The New Zealand Defence Force has been charged for failing to ensure the safety of a soldier who died when when his rifle apparently knocked him unconscious as he fell from an inflatable boat.
Private Michael Ross disappeared into Lake Moawhango, near Waiouru, in September last year and his body was found a week later.
An Defence Force spokesman said the NZDF was facing a single charge of failing to take all practicable steps to ensure the safety of Private Ross.
The hearing will be held on May 6.
"No further comment will be made at this stage, as it may prejudice the maintenance of the law."
Private Ross, 29, was only weeks away from being discharged from the Army when he drowned in the lake during a training exercise.
His family believe he was unable to inflate his lifejacket because he was unconscious after being hit by the butt of his gun.
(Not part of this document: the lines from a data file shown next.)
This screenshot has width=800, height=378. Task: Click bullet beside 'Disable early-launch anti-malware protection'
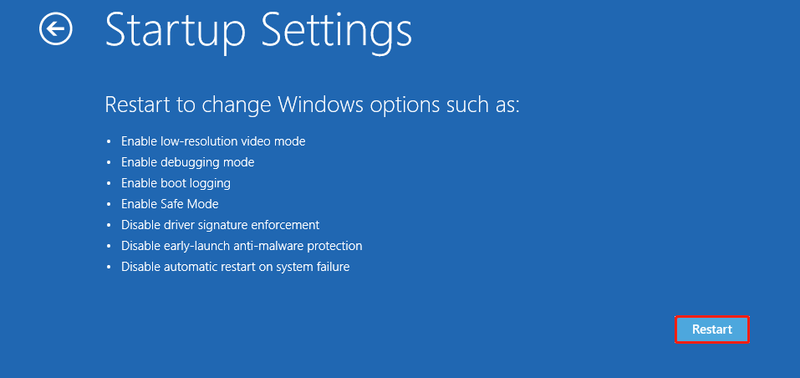pyautogui.click(x=108, y=246)
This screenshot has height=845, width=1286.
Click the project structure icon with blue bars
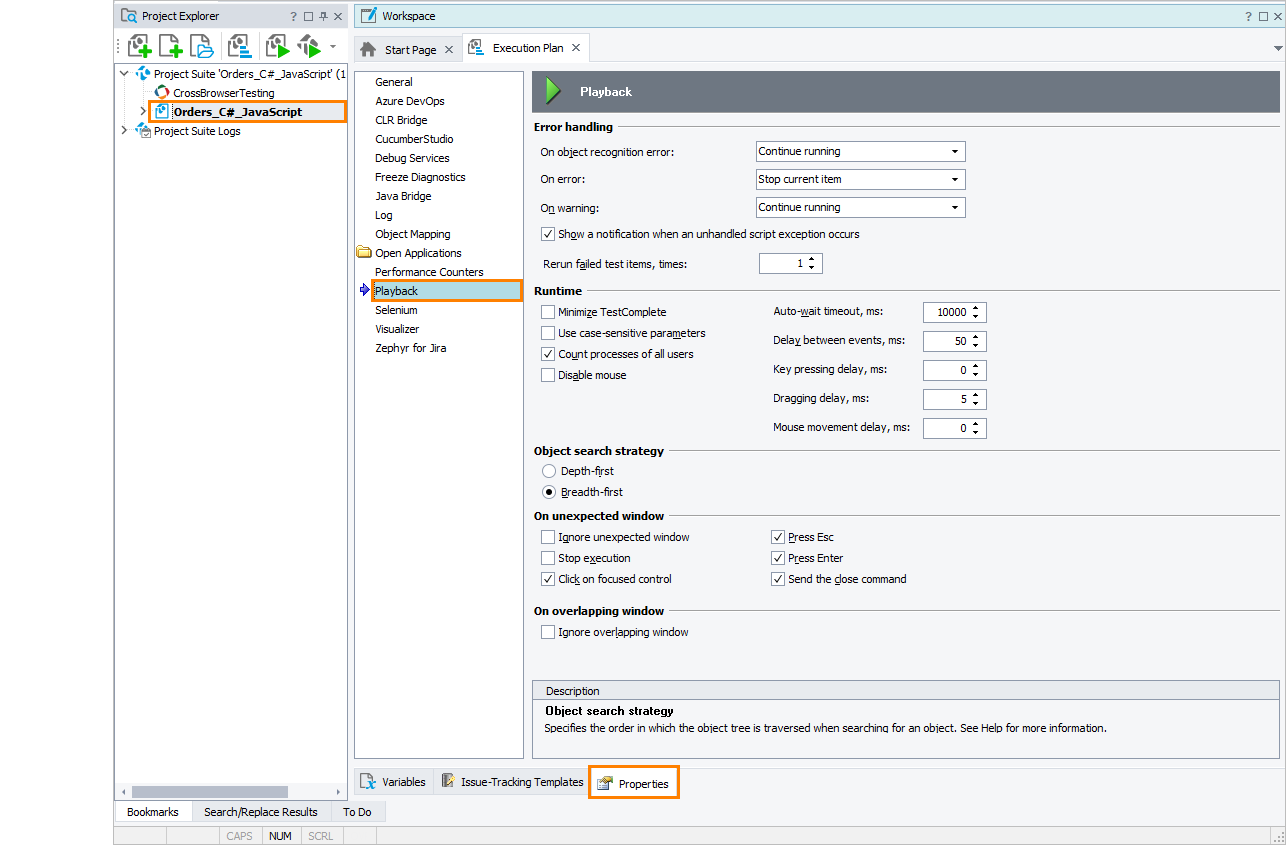pyautogui.click(x=239, y=46)
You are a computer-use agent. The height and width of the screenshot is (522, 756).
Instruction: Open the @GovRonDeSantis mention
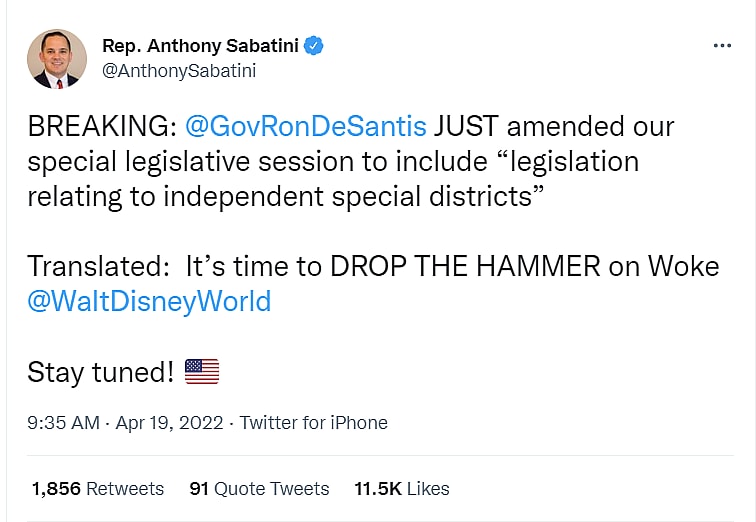click(x=306, y=127)
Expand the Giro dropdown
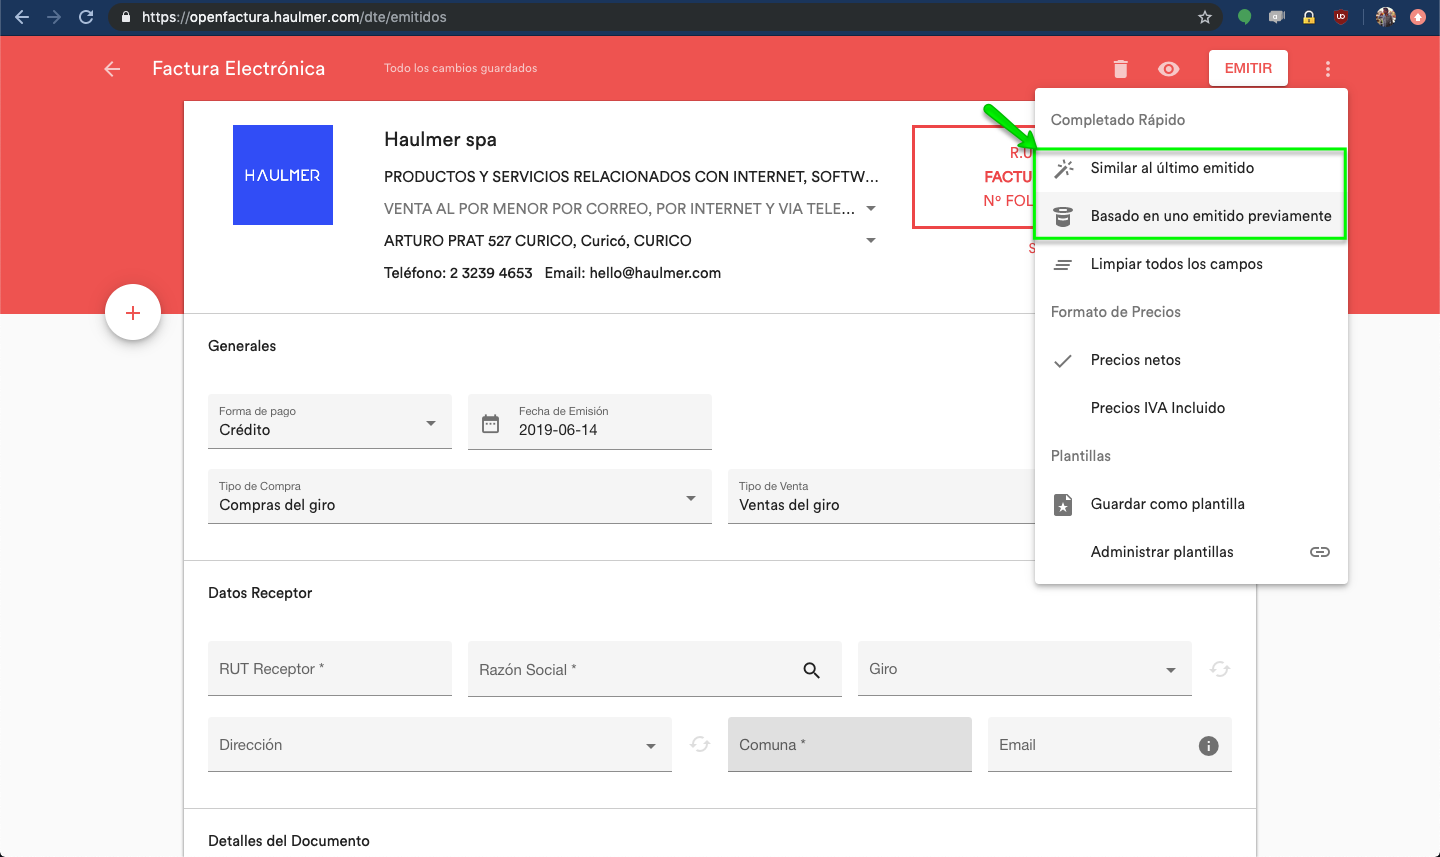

NZDF safety practices came under the spotlight after a court of inquiry report found a number of safety factors were to blame for the death.
Labour Party defence spokesman Phil Goff told Parliament the report had found a "catalogue of errors" that led to Private Ross's death.
These included the boat he was travelling in was not fully inflated, leading to him being thrown out; the boat's engine was not functioning correctly which meant it had difficulty returning to pick him up; the gas canister that would have inflated his life jacket was empty and hadn't been checked; he was wearing a navy lifejacket that was unsuitable for use by army personnel; there was not an accompanying safety boat; and when the safety boat arrived it did not have the full complement of crew necessary to provide assistance.
There were a number of inquiries into Private Ross's death, including by the Military Police, the Ministry of Business, Innovation and Employment, police and the Coroner.
Private Ross had planned to leave the military to work as a plumber.